哈夫曼编码压缩原理:由于每个字符在内存中都是以ASCII码进行存储,所以每个字符都占用了八个01位,利用哈夫曼树对每个字符进行01编码,根据字符在文章中出现的频率调整01串长度,出现频率高的字符在哈夫曼树中的权重大,编码后01串短,从而使得最终计算出的平均编码长度小于8,在本代码中平均编码长度约为4.72,压缩率约为59%,从而达到压缩文本的目的。
#include "stdafx.h"
#include<string>
int length;
struct Char_Frequency
{
char c;
int Frequency;
};
Char_Frequency a[10000];
void Char_Probability_Fromfile(FILE *fp)
{
length = 0;
for (int i = 0; i < 100; i++)

◆ 所列资料:
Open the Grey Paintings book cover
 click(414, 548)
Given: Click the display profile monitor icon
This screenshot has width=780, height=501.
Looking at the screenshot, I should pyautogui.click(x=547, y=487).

◆ 待完成任务:
a – 请逐字抄写哈夫曼编码那段文字中从“#include<string>”开始、到“i < 100; i++)”结束的部分。
b – 根据哈夫曼编码那段文字，本代码的平均编码长度约为多少？
c – 请从哈夫曼编码那段文字的最后一行之后接着往下写。
所列资料自成一体，与哈夫曼编码那段文字互不相关。

◆ 参考答案:
a –
#include<string>
int length;
struct Char_Frequency
{
char c;
int Frequency;
};
Char_Frequency a[10000];
void Char_Probability_Fromfile(FILE *fp)
{
length = 0;
for (int i = 0; i < 100; i++)

b – 约为4.72。

c –
{
a[i].c = NULL;
a[i].Frequency = 0;
}
char ch;
while (fscanf(fp, "%c", &ch) == 1)
{
length++;
int i = 0, flag = 0;
while (a[i].c != NULL)
{
if (a[i].c == ch)
{
a[i].Frequency++;
flag = 1;
}
i++;
}
if (!flag)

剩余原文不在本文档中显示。